FUSING TEXT, IMAGES, AND USER METADATA: A HYBRID APPROACH TO FAKE NEWS DETECTION ON TWITTER
Keywords:
Fake news detection, multi-modal analysis, natural language processing (NLP), DistilBERT, ResNet18, convolutional neural networks (CNNs), Twitter, user metadata, and misinformation, social media analytics, the Random Forest meta-classifier, deep learning, Flask web application, image forensicsAbstract
Such extensive spread of misinformation via social media is a significant threat to trustworthiness, the health of the citizens, and healthy democratic institutions. Conventional methods of fake news detection are more or less limited to textual analysis and many of the time the multimodal context abundant on the web is neglected. In this research thesis, a multi-modal fake news detection framework which synergistically incorporates natural language processing and visual processing based on computer vision segments, along with user metadata analytic will be proposed to improve the accuracy of fake news detection on Twitter.

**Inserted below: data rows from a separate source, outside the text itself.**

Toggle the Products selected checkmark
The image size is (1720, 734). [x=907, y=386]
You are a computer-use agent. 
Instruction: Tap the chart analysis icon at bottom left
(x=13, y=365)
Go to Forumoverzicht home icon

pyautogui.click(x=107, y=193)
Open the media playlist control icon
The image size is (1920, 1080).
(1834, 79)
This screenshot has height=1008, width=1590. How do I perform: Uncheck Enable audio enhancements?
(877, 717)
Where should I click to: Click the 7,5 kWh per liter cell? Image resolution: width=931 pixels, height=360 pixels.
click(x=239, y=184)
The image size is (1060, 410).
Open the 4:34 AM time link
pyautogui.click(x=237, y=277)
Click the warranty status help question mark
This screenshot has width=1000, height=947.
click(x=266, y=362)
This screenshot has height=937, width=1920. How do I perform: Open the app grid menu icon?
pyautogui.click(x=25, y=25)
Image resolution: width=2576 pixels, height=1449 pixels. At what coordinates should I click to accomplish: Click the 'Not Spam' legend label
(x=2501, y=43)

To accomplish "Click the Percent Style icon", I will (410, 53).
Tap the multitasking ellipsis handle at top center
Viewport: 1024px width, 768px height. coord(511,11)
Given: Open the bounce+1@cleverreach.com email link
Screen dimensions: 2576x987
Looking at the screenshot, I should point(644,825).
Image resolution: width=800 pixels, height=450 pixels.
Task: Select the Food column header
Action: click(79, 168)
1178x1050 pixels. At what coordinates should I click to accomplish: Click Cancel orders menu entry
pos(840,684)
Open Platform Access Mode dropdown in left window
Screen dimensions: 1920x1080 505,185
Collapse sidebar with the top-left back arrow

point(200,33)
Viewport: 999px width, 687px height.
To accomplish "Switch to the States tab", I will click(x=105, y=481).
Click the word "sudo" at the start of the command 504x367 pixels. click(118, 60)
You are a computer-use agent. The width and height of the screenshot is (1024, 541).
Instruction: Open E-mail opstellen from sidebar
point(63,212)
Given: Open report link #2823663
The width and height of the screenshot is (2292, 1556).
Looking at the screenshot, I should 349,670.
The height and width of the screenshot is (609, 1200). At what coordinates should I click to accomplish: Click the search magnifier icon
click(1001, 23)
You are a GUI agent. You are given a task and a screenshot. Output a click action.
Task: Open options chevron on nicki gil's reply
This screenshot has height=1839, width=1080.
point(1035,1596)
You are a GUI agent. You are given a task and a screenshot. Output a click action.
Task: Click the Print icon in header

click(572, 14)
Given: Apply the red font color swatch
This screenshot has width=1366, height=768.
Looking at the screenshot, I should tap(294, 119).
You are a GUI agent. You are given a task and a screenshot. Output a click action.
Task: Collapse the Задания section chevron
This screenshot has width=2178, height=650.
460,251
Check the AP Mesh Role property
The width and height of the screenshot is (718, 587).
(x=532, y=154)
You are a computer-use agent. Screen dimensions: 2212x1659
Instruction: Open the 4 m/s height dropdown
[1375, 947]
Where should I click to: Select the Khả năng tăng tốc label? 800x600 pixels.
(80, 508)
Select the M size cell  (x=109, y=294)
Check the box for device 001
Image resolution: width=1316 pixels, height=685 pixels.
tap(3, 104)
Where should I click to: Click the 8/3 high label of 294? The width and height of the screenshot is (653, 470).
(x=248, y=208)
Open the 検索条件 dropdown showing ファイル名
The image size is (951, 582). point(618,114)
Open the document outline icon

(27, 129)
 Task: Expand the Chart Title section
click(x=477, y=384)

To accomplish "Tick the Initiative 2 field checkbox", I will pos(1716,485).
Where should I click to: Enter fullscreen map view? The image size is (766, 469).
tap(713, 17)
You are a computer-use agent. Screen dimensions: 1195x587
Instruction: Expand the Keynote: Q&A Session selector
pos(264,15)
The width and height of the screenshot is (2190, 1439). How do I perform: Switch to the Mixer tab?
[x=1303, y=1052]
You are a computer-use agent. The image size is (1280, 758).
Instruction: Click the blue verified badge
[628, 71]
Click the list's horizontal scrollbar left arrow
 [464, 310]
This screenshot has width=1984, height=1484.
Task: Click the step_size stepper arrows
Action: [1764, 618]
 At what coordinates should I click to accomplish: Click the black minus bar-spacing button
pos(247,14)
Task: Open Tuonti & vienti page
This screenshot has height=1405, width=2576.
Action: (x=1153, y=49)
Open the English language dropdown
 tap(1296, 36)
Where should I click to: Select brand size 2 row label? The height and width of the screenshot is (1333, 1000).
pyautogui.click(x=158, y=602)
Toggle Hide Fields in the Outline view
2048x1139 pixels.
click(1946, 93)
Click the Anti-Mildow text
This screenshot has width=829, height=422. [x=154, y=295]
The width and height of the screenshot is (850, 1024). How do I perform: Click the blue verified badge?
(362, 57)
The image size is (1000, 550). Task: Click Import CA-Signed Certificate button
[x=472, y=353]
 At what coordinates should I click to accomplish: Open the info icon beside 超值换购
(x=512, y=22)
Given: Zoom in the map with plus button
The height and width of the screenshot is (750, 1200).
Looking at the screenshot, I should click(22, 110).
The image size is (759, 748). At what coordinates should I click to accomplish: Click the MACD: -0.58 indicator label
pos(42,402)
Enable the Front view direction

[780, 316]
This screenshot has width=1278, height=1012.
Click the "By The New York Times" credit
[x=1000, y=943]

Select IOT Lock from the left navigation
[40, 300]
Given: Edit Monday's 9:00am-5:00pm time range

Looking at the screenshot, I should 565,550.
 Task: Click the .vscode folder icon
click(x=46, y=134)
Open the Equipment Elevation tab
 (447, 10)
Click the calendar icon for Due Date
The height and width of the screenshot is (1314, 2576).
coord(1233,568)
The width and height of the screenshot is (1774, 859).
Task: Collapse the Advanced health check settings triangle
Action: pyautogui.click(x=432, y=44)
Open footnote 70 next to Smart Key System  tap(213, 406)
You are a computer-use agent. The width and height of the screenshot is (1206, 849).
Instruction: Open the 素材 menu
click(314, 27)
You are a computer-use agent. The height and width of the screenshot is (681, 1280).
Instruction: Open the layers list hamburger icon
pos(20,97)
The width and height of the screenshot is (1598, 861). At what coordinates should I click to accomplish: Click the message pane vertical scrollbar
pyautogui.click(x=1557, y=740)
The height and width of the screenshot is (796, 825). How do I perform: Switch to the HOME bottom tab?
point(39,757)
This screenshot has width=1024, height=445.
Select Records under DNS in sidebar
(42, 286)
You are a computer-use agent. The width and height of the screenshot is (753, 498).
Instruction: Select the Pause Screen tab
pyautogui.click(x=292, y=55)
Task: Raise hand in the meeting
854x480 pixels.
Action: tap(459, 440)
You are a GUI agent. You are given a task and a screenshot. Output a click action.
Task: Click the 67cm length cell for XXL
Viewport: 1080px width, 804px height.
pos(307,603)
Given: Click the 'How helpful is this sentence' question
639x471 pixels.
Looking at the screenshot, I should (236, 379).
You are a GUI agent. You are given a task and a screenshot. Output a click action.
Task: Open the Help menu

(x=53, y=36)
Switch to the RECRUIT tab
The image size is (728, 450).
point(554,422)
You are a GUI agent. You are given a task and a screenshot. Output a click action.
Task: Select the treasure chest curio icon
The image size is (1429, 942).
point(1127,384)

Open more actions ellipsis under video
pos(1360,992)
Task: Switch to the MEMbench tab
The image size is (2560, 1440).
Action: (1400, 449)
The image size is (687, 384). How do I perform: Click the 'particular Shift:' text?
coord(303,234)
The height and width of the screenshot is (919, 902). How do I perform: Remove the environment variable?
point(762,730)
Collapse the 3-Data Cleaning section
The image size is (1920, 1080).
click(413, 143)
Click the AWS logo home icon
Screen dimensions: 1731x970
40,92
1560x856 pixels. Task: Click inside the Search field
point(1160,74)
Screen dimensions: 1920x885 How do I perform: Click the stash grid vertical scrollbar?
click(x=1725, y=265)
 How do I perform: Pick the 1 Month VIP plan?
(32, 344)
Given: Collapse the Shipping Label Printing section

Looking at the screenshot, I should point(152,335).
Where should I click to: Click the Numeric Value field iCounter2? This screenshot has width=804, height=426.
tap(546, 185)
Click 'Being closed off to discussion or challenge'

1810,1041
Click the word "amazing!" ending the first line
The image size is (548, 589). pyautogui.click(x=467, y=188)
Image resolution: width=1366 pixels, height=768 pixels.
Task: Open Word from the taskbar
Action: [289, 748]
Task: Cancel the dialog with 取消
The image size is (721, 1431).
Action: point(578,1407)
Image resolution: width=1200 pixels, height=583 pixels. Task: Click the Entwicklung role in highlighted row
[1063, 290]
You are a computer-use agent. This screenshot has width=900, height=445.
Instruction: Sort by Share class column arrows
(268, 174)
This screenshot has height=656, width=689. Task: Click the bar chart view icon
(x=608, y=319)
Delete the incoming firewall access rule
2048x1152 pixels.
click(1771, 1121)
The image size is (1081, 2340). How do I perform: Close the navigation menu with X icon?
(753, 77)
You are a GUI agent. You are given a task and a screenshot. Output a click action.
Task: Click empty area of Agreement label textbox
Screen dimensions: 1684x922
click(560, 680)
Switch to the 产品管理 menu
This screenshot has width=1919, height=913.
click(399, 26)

The proposed system makes use of a DistilBERT model-based text analysis of the tweet content, ResNet 18-based convolutional neural network based on attached images, and feature-based knowledge of credibility based on account verification status, the number of followers, and account age. The products of these separate elements are combined into final binary classification into REAL or FAKE boundaries with the help of a Random Forest meta-classifier. The whole pipeline is implemented as a Flask web application, which allows in real-time analyzing tweet URLs. It is seen in experimental tests on both synthetic and real world datasets that the system shows strong returns in conditions of different inputs, such as when one or both modality do not work (e.g. a tweet only contains text or only an image). The suggested method provides an below-high-fidelity, socially scalable, and trusted measure of addressing the effects of misinformation between multimodal community media environments.